With the first notches 226 provided on the plurality of first electrode plate portions 221, the plurality of first electrode plate portions 221 can avoid the pressure relief mechanism 213, reducing the risk of the electrode assembly 22 blocking the pressure relief mechanism 213 and enhancing the safety of the battery cell 20.

Referring to FIGS. 3, 4, 5, 6, 7, and 8, in some embodiments, in a plane perpendicular to the second direction, the projections of the plurality of first notches 226 are all located within the projection of the pressure relief mechanism 213.

“The projections of the plurality of first notches 226 are all located within the projection of the pressure relief mechanism 213” means that all the first notches 226 are located within the projection of the pressure relief mechanism 213 along the second direction on the electrode assembly 22.

Among the plurality of first notches 226, the first notches 226 located within the projection of the pressure relief mechanism 213 on the electrode assembly 22 can avoid the pressure relief mechanism 213. However, among the plurality of first notches 226, the first notches 226 located outside the projection of the pressure relief mechanism 213 on the electrode assembly 22 cannot avoid the pressure relief mechanism 213. Therefore, all the first notches 226 are located within the projection of the pressure relief mechanism 213 on the electrode assembly 22, so that the first electrode plate portions 221 provided with the first notches 226 all avoid the pressure relief mechanism 213, reducing the risk of the electrode assembly 22 blocking the pressure relief mechanism 213, and improving the safety of the battery cell 20. At the same time, since the positions where the first notches 226 are provided cannot undergo electrochemical reactions, all the first notches 226 are provided as within the projection of the pressure relief mechanism 213 on the electrode assembly 22, while the first electrode plate portions 221 outside the projection of the pressure relief mechanism 213 on the electrode assembly 22 are not provided with the first notches 226, which is conducive to improving the avoidance effect on the pressure relief mechanism 213 while ensuring a higher energy density of the battery cell 20.

Referring to FIGS. 9 and 10, FIG. 9 is a cross-sectional view along C-C in FIG. 5 (part of the first notches 226 are located outside the projection of the pressure relief mechanism 213 on the electrode assembly 22). FIG. 10 is a bottom schematic view of FIG. 5 (part of the first notches 226 are located outside the projection of the pressure relief mechanism 213 on the electrode assembly 22). To facilitate the display of the electrode assembly 22, one wall of the housing 21 is hidden in FIG. 10. Similarly, the annular dashed line in FIG. 10 shows a range of the projection of the pressure relief mechanism 213 on the electrode assembly 22.

In some embodiments, among the plurality of first notches 226, part of the first notches 226 overlap with the projection of the pressure relief mechanism 213 along the second direction on the electrode assembly 22. Among the plurality of first notches 226, another part of the first notches 226 are located outside the projection of the pressure relief mechanism 213 along the second direction on the electrode assembly 22.

#####

*EXERCISES TO COMPLETE*:
• a. Reproduce the battery cell excerpt from "Referring to FIGS. 9" up to and including "213 on the electrode assembly 22.".
• b. According to the battery cell excerpt, why do the first electrode plate portions outside the projection of the pressure relief mechanism have no first notches? Answer in one to three sentences.
The lines that come next are taken from a different source than the battery cell excerpt.

*AVAILABLE DATA*:
#####

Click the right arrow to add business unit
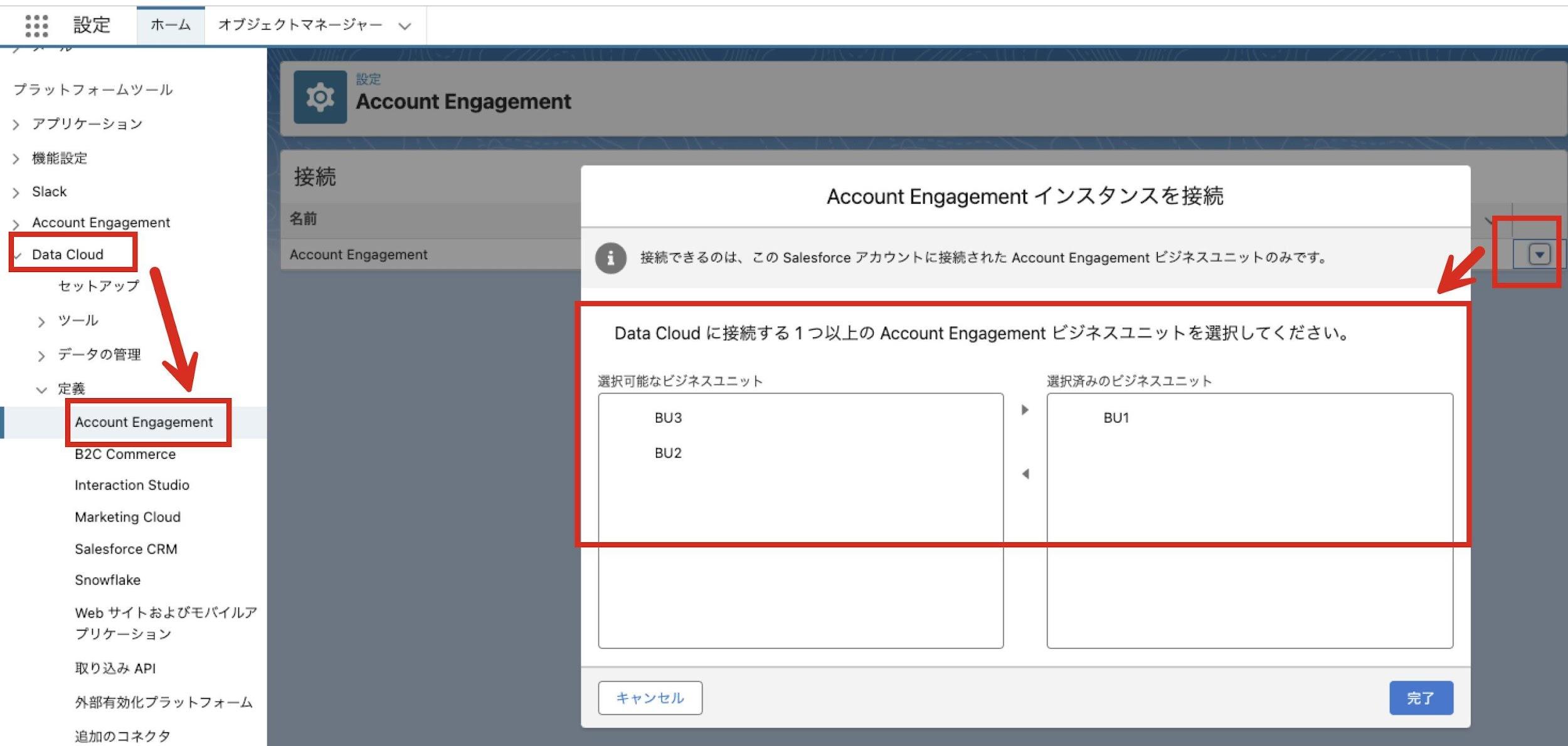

#####

*FINAL RESULTS*:
• a.
Referring to FIGS. 9 and 10, FIG. 9 is a cross-sectional view along C-C in FIG. 5 (part of the first notches 226 are located outside the projection of the pressure relief mechanism 213 on the electrode assembly 22). FIG. 10 is a bottom schematic view of FIG. 5 (part of the first notches 226 are located outside the projection of the pressure relief mechanism 213 on the electrode assembly 22). To facilitate the display of the electrode assembly 22, one wall of the housing 21 is hidden in FIG. 10. Similarly, the annular dashed line in FIG. 10 shows a range of the projection of the pressure relief mechanism 213 on the electrode assembly 22.

• b. No electrochemical reactions can occur where the first notches are provided. Placing all the notches within the projection of the pressure relief mechanism, and none outside it, improves avoidance of that mechanism while keeping the battery cell's energy density higher.